**Exercise directions**
The records that follow are to be repeated exactly, without any pictures.

═════ Records shown

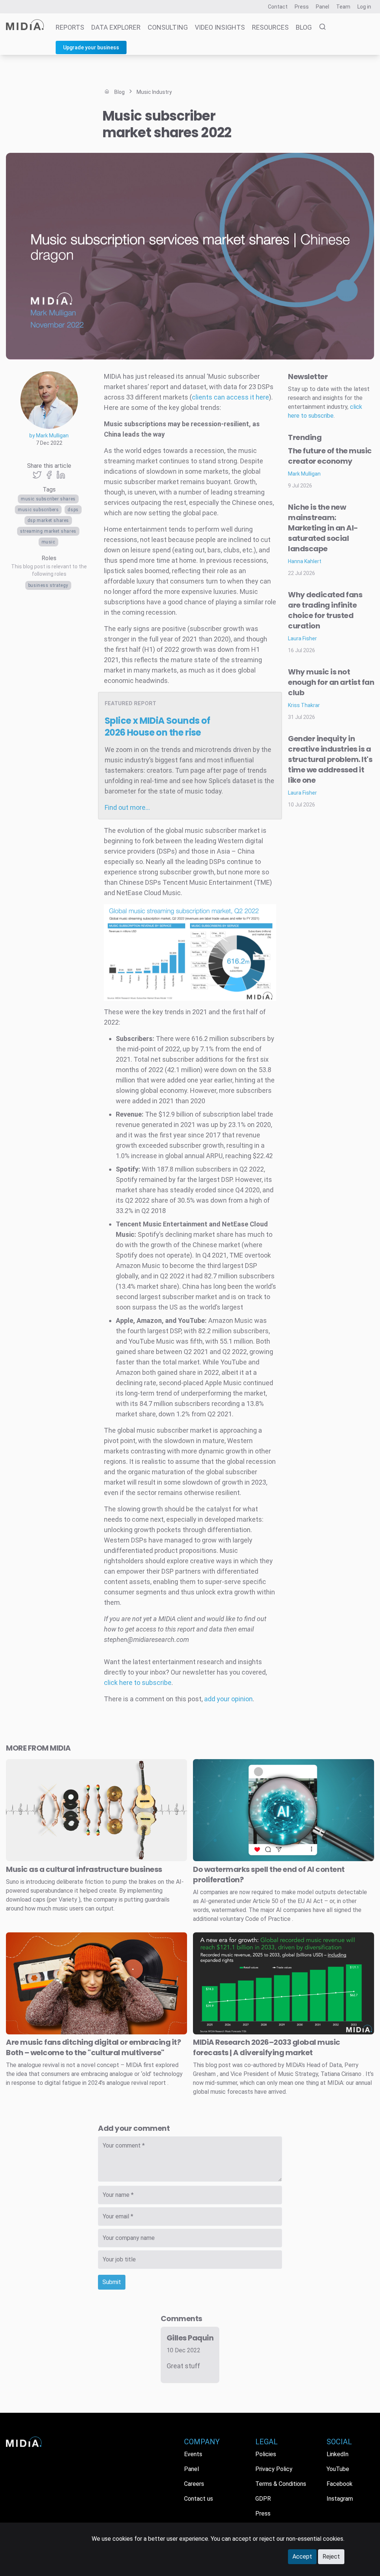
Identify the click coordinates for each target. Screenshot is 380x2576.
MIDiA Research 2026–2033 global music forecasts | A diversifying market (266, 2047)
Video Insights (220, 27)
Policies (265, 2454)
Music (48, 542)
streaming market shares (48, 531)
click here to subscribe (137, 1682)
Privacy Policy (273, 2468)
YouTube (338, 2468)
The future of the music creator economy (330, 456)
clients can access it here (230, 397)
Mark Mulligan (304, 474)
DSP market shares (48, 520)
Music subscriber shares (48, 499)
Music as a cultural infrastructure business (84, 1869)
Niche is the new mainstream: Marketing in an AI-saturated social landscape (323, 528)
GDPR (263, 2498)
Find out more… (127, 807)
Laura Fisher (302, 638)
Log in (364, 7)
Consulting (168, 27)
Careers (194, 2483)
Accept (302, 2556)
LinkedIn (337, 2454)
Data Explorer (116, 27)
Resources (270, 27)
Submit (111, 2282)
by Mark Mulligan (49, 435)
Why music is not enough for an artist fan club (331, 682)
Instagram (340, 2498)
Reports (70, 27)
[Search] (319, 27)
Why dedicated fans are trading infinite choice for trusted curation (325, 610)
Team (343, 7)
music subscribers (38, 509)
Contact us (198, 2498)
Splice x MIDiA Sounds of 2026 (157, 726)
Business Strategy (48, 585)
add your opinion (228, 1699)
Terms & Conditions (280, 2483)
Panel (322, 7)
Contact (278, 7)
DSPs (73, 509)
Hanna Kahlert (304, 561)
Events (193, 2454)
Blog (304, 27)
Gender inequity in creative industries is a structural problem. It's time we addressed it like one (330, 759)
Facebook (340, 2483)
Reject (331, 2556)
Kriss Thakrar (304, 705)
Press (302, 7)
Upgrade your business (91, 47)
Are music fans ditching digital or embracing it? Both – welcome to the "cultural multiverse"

══════════

**Your solution**
Identify the click coordinates for each target. Screenshot is 380x2576.
MIDiA Research 2026–2033 global music forecasts | A diversifying market (266, 2047)
Video Insights (220, 27)
Policies (265, 2454)
Music (48, 542)
streaming market shares (48, 531)
click here to subscribe (137, 1682)
Privacy Policy (273, 2468)
YouTube (338, 2468)
The future of the music creator economy (330, 456)
clients can access it here (230, 397)
Mark Mulligan (304, 474)
DSP market shares (48, 520)
Music subscriber shares (48, 499)
Music as a cultural infrastructure business (84, 1869)
Niche is the new mainstream: Marketing in an AI-saturated social landscape (323, 528)
GDPR (263, 2498)
Find out more… (127, 807)
Laura Fisher (302, 638)
Log in (364, 7)
Consulting (168, 27)
Careers (194, 2483)
Accept (302, 2556)
LinkedIn (337, 2454)
Data Explorer (116, 27)
Resources (270, 27)
Submit (111, 2282)
by Mark Mulligan (49, 435)
Why music is not enough for an artist fan club (331, 682)
Instagram (340, 2498)
Reports (70, 27)
[Search] (319, 27)
Why dedicated fans are trading infinite choice for trusted curation (325, 610)
Team (343, 7)
music subscribers (38, 509)
Contact us (198, 2498)
Splice x MIDiA Sounds of 2026 (157, 726)
Business Strategy (48, 585)
add your opinion (228, 1699)
Terms & Conditions (280, 2483)
Panel (322, 7)
Contact (278, 7)
DSPs (73, 509)
Hanna Kahlert (304, 561)
Events (193, 2454)
Blog (304, 27)
Gender inequity in creative industries is a structural problem. It's time we addressed it like one (330, 759)
Facebook (340, 2483)
Reject (331, 2556)
Kriss Thakrar (304, 705)
Press (302, 7)
Upgrade your business (91, 47)
Are music fans ditching digital or embracing it? Both – welcome to the "cultural multiverse"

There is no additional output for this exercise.